Barratt Developments’ deal to acquire rival Redrow may be under scrutiny from the competition authorities but the fact concerns centre on just one specific area in Shropshire mean a remedy which can smooth the deal’s passage shouldn’t be too hard to deliver.”

Persimmon

“News leading housebuilder Persimmon delivered completions at the top end of its previous guidance will be music to the ears of a new Labour government which has prioritised increasing the supply of new homes.

“But, while Persimmon did specifically reference recently loosened planning laws alongside its first-half results, the big driver is ultimately signs of improved demand – with the Bank of England’s first rate cut representing a significant moment.
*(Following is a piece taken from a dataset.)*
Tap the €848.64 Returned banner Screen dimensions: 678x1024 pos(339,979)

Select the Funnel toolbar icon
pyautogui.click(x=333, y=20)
“The housebuilding sector is heavily reliant on the availability of affordable mortgages and, from that point of view, the trajectory of borrowing rates is heading in the right direction.

“Continuing build cost inflation and a fairly soggy property market helped constrain margins in the first six months of the year and investors will increasingly want to see evidence of these green shoots translating into improved profitability.”

Warner Bros Discovery

“Media group Warner Bros Discovery revealed the pressures on traditional television overnight as it slashed the valuation of its cable TV networks like TNT and CNN.

“The fairly drastic action reflected the change in circumstances since WarnerMedia merged with Discovery in 2022, with the latest quarter showing the impact of shrinking audiences as customers cancelled their subscriptions.

“Like others in the industry, the company is developing its streaming offer but that market is heavily saturated and it could be a painful transition as lucrative pay TV subscribers continue to slip away.”

Entain

“Ladbrokes and Coral owner Entain has been in a bit of a mess for some time, so investors will take succour from the company’s latest results.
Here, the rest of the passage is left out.